My Gaming Journey With NVIDIA’s GTX 970

I bought the GTX 970 last month after most review sites described it as the deal of the decade and a product that stole the 980s thunder. Two GTX 970s SLI’d together were beating the 980, a single GTX 970 was beating a Titan in 3DMark firestrike, and everything was golden.

So I bought it. Then I started to notice the tech community reporting about a few bugs with the card. There were a lot of rumours, trolling, misinformation, and general panic on the Internet, up until the point that. Being an owner of the much hyped and much slandered card, I thought that I should see for myself share my take on it.

Let’s Get into This

I would be wrong on my part not to mention something about NVIDIA GameWorks. It is a bundle that has been around for a while, but the ease of use that if brings to the player is so easily taken for granted. It preps you up in no time and allows you to get right to the gaming. Stuff like Dynamic Super Resolution (DSR) and Multi-Frame Sampled Anti-Aliasing (MFAA) for stunning graphics really make it a treat for you to play your game

Heads up, guys, I’m going to assume one thing first, that you’re gaming at 1080p.

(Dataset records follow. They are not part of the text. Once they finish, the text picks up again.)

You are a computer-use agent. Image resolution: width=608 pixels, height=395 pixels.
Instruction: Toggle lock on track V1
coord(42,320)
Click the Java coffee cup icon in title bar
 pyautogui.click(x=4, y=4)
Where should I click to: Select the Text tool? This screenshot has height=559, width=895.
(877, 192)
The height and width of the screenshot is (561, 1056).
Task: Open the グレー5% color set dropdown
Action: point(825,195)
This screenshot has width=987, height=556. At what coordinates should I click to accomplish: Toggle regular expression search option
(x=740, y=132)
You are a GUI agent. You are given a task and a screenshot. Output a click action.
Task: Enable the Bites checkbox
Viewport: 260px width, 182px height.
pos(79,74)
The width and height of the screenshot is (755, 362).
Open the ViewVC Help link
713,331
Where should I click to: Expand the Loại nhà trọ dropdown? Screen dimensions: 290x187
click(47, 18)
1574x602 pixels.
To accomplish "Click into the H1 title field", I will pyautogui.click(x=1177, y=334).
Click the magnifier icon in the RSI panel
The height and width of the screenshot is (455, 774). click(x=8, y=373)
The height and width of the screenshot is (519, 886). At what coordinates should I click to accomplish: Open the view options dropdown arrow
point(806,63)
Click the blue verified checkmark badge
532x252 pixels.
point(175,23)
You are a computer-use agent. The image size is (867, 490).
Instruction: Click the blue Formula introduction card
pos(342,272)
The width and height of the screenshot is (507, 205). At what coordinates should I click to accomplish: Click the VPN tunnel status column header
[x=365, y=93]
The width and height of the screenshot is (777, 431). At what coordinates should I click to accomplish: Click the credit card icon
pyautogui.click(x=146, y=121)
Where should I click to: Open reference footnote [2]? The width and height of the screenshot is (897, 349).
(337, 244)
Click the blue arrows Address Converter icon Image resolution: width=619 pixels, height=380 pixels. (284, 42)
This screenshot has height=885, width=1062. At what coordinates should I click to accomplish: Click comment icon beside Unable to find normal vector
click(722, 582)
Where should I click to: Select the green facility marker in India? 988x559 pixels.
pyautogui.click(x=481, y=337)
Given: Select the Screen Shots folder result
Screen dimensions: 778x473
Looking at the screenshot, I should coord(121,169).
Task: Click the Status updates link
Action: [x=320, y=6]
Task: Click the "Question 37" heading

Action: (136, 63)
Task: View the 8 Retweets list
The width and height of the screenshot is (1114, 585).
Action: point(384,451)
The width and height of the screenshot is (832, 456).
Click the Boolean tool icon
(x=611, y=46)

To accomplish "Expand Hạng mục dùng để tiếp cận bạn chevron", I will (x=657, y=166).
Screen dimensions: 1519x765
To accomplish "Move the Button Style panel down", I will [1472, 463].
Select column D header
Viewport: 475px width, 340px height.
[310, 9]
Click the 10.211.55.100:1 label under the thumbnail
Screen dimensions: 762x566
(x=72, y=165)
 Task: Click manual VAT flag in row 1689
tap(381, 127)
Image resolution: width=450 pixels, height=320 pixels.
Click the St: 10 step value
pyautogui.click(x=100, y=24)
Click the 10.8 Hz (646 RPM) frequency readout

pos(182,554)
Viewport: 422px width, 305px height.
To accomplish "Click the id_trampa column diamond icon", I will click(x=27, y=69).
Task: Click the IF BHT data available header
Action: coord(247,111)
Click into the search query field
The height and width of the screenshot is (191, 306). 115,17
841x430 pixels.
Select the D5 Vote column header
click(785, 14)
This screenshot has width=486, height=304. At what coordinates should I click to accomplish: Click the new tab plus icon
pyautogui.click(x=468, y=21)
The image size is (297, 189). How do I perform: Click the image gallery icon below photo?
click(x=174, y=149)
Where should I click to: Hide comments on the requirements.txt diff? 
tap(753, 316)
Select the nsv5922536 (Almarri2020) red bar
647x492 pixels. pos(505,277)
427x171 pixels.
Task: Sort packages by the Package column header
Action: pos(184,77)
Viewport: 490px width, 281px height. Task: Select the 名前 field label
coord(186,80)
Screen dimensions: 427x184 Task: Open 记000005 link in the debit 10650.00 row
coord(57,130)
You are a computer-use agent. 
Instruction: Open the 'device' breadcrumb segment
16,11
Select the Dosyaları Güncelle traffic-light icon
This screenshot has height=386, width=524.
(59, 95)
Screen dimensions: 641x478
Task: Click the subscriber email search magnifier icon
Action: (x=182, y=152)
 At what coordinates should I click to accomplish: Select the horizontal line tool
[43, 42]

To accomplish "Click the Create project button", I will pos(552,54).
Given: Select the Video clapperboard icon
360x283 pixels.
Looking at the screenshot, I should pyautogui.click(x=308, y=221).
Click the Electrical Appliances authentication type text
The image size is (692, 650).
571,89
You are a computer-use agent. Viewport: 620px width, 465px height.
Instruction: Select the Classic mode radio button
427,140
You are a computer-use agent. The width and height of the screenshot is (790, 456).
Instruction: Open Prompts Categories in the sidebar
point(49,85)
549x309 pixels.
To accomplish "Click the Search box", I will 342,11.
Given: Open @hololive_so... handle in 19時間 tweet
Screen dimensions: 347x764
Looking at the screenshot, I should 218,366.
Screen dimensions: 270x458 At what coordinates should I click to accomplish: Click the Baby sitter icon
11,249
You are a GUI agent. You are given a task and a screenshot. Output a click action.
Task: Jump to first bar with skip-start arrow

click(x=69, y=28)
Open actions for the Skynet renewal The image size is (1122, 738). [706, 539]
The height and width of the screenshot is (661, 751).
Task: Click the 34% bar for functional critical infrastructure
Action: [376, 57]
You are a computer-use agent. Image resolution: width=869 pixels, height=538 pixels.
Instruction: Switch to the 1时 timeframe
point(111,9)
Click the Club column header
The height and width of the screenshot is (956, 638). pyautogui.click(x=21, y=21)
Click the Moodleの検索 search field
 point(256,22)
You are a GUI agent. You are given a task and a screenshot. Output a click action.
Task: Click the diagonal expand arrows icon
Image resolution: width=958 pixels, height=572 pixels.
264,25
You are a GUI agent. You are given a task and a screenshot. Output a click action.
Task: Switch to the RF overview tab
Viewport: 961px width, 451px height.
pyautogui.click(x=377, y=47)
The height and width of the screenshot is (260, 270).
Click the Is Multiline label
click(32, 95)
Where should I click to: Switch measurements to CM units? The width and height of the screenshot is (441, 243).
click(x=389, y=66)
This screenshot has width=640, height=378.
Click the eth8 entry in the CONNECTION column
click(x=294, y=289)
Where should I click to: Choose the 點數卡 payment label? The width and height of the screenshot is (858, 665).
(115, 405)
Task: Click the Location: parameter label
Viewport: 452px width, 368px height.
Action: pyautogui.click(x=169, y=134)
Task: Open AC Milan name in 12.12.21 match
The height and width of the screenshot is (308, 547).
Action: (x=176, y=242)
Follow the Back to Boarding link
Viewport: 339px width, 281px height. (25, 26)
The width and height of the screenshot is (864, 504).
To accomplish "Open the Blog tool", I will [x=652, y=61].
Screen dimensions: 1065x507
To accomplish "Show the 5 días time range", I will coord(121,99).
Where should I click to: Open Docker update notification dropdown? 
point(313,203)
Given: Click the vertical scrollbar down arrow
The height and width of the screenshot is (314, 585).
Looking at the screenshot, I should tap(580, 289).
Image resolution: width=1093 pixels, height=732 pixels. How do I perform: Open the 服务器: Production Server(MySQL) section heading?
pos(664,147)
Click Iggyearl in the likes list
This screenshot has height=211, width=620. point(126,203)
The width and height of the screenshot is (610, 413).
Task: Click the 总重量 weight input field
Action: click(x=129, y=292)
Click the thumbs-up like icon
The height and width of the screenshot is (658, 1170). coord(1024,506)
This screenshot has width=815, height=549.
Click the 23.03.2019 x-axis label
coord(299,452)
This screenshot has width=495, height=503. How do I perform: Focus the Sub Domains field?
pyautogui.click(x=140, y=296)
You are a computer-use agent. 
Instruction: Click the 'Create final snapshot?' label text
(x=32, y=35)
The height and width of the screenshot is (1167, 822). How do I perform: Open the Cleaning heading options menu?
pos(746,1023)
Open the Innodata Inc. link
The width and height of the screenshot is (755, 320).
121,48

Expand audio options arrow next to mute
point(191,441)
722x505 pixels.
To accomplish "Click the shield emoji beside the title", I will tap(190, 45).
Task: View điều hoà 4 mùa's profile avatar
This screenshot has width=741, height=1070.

Why? Because, well, you’d be better off buying a 980 for this much money.

So I tested my rig, which you can find here, validated.

I tested it with Far Cry 4,and you can find the footage here (All footage captured with NvidiaShadowplay)

Quality Settings

 

There, I maxed it out and played it at fluid framerates with no stuttering at all. See for yourselves.

The truth is, games do not utilize more than 3 or so GBs at 1080p even with maximum Antialiasing (Top VRAM hog, if a game ever stutters, turn AA down) and Ultra textures and lighting. The card that stresses the memory most on my card is Skyrim, because I use 2K, 4K, and (for rocks) 8K textures, and had like 200 mods running on top of the base game. And even that didn’t pose much of a challenge for the card.

The only game that does suffer massively however, is Shadow of Mordor with the ultra texture pack (base game on very high runs fine), which recommends 6GBs of VRAM. That’s GTX Titan territory.

My Verdict

So there it is, no matter how you cut it, the 970 really is one heck of a deal at 1080p or even 1440p, and is simply the most value for money GPU in quite a while. Gaming on 1080p is as smooth as silk on this thing. There were a few that felt the card had not delivered but NVIDIA did address it through Jen-Hsun’s Open Letter On GeForce GTX 970 which I felt was a good initiative on their part.